Les casinos ne forment pas une grosse branche d’activité mais ils représentent un secteur emblématique d’une économie de plus en plus tournée vers les loisirs et le luxe. La conjoncture difficile qu’ils traversent se traduit par une dégradation des conditions et des résultats du dialogue social. L’économie des loisirs et du luxe n’est pas toujours aussi généreuse qu’elle n’y paraît.
Une conjoncture économique et sociale au gris fixe
Le secteur des casinos renvoie, certes, à l’univers du luxe. Les années fastes sont pourtant bel et bien révolues. Selon FO-Casinos, entre le début des années 1990 et le milieu des années 2000, on y observait des taux de croissance à deux chiffres. Depuis, c’est le retour à un rythme plus normal.
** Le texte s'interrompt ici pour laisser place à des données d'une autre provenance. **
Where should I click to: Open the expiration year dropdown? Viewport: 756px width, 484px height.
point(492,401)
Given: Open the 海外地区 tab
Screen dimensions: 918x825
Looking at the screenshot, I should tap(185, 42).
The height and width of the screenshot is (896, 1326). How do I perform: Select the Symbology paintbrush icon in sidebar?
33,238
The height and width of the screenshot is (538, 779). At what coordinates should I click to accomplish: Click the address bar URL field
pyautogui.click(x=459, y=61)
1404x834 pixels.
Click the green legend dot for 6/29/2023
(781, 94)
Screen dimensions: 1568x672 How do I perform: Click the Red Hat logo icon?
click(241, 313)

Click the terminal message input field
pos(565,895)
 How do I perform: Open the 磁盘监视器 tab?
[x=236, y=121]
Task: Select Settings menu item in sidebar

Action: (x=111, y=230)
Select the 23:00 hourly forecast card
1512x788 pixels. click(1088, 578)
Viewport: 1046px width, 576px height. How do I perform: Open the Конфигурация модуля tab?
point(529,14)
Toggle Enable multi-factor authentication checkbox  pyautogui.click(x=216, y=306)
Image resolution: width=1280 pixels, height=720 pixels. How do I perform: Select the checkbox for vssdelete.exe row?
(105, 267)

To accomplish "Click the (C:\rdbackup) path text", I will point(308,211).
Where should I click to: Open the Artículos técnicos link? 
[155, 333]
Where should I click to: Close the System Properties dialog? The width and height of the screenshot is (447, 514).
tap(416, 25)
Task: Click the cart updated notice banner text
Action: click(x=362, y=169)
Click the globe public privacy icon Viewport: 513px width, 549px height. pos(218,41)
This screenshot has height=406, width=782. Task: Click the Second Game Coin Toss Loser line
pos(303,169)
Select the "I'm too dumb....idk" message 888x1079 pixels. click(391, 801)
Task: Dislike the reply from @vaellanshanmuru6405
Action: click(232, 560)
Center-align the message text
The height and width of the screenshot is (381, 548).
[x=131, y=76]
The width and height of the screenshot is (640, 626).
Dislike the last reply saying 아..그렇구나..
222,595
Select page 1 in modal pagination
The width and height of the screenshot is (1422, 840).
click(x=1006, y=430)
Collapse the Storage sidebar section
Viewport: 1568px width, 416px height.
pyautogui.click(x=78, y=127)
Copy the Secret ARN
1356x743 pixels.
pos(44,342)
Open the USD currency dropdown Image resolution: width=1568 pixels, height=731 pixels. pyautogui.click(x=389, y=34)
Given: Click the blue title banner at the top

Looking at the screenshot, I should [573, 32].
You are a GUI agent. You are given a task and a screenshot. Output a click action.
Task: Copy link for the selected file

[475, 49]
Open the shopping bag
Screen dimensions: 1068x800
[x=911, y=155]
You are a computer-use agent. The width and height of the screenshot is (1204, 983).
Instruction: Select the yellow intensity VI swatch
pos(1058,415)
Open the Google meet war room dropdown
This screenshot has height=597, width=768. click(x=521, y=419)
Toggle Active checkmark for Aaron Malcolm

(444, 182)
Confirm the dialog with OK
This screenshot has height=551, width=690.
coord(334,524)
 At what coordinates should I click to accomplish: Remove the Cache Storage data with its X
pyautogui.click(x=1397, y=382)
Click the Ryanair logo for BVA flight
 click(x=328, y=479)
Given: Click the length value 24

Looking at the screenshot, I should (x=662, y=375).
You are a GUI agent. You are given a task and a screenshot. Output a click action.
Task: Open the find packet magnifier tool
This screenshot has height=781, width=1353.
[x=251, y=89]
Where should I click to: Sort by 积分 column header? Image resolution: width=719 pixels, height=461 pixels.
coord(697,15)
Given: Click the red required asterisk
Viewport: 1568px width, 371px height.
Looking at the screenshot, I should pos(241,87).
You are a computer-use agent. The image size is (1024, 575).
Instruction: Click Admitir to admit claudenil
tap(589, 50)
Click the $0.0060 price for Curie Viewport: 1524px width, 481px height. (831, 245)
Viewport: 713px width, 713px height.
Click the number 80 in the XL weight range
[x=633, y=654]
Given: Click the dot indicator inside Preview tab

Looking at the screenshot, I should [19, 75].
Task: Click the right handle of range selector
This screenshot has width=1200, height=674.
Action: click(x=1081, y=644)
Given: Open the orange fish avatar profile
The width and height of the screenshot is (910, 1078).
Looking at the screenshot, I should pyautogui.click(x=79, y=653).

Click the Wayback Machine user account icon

A cette décélaration du rythme de croissance s’ajoute la multiplication des formes de jeux (Française des Jeux, poker en ligne), qui constitue une concurrence pour les casinos. Obligés de s’adapter à ces nouvelles donnes économiques, ces derniers ont fait le choix de diminuer leurs effectifs. Le secteur emploie encore environ 15000 personnes mais FO parle d’une baisse de 15 à 20 % en l’espace de sept ans.